Once she is safely locked into her hospital room, Larssen mostly just leaves her there while the book follows an ungodly number of different groups of people investigating the mayhem that trailed in Salander's wake. At least two different groups of police officers, the super secret spies, the prosecuting attorney's office, Blomkvist and I don't even know who all else are all running around trying to eavesdrop on each others' conversations to find out who knows what about what really happened. I actually found this the most enjoyable part of the books--people began to act the way normal people act, with a whole lot less of the gratuitous hyper-violence of the first two books.

Not that the violence has completely disappeared. No, there is the sickening story of illegal Russian immigrant women who are simply locked in a room and left to starve to death, and there is the continuing saga of the thugs of the motorcycle club who do a lot of dirty work for whoever will pay them. But there is so much less of it, and hardly any of the extended sequences that should have left everybody dead! It's almost refreshing.

I'm pretty sure no one will be surprised to find that Salander is vindicated by the end. There is some slimy trial work in which the head of the asylum where Salander was imprisoned tries to get her re-committed: he's also in the pay of the Super Secret Spies. He attempts to smear her with her claim that she was abused by her guardian--since that obviously couldn't have happened. So Salander's attorney gets to show the video Salander made of the last attack--one that was so violent, and lasted so long, that Salander passed out during it. Thank god the judge is sickened by it--given the kind of men who live in Larssen's Sweden, he might have thought that was perfectly normal behavior.

There is an entire subplot about Erika Berger that seemed unnecessary to me. The editor of Millenium, and Blomkvist's life-long "friend with benefits," Berger is offered the position of editor at a large and prestigious newspaper. She takes the job, and of course experiences push back from the Old Boys (there are no girls at all?)--not because she's new of course, but because she's a woman. While she's getting accustomed to her new job, over at Millenium somebody's doing an investigative piece on why toilets cost so much in Stockholm. Turns out that Erika's new boss is grossly overpricing his imported toilets, so that's why real estate is so expensive.
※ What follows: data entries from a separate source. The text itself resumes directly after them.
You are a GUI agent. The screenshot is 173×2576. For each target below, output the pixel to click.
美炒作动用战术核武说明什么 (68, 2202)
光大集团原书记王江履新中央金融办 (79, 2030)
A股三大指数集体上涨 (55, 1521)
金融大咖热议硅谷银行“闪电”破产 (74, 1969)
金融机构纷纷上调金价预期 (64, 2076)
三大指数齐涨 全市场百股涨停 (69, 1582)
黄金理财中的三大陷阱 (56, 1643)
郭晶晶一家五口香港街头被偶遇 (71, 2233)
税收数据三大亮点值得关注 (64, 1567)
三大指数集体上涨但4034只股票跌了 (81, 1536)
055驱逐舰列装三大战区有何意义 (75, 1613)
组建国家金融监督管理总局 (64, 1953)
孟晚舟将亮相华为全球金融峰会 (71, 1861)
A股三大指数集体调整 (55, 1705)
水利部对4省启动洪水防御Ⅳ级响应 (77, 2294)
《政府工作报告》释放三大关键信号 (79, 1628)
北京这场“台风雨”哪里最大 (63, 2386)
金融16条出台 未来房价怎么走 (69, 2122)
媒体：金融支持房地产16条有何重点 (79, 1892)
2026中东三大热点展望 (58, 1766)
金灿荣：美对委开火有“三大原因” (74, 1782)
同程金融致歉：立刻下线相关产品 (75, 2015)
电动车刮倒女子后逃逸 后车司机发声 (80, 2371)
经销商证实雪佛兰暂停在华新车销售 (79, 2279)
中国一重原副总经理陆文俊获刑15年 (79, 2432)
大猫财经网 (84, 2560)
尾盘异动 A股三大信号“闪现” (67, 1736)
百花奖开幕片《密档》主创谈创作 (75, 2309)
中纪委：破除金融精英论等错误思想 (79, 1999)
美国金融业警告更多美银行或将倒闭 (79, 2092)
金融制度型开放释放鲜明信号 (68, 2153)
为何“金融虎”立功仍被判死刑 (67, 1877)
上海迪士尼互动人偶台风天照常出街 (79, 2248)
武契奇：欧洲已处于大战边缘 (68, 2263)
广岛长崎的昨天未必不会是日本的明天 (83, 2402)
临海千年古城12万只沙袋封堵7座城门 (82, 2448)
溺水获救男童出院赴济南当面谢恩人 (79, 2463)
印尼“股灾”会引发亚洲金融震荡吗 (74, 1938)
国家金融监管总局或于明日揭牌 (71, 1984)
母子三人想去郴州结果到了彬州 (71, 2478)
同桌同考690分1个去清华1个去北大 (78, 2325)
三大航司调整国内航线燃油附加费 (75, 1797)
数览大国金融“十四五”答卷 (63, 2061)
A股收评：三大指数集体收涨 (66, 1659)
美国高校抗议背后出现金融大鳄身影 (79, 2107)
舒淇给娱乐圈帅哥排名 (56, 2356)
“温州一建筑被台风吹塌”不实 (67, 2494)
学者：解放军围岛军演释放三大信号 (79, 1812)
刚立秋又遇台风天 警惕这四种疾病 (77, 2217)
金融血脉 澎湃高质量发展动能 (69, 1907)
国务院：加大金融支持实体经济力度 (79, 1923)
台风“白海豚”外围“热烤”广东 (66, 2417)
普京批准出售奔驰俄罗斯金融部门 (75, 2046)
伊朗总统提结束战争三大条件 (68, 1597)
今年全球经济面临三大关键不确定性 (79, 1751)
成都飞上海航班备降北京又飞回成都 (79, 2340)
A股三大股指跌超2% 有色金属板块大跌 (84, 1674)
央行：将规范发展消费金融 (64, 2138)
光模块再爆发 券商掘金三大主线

Yeah, I didn't follow it entirely either.

Anyway, Erika's friends at Millenium show her the piece so she's not blind-sided. She steals the piece to publish in her newspaper, confronts her boss who won't roll over for her high-minded ideals, so she quits and goes back to Millenium. And everybody lives happily ever after. Blomkvist gets a new girlfriend--a weight-lifting Amazon who just can't get enough of him. Salander goes back to her old girlfriend; Erika is still married to her husband and still sleeps with Blomkvist when he doesn't have a girlfriend. The super secret spy network is dragged into the light, and Millenium finds something to fill the space other than expensive toilets. And the people of Stockholm are once again safe.

So, now I've read the whole thing, and I have to say I don't know why this has been such a break-out hit. I mean, of all the books published in the last three years, why is this the series that everybody is reading? You see these books plastered all over airports and book stores and even grocery check-out lines, and I just don't understand the global passion for these books.

So, I don't recommend these at all, and if you know anybody who wants to know if they are worth reading, send them over here and I'll tell them how they end. After all, life is too short to read worthless books.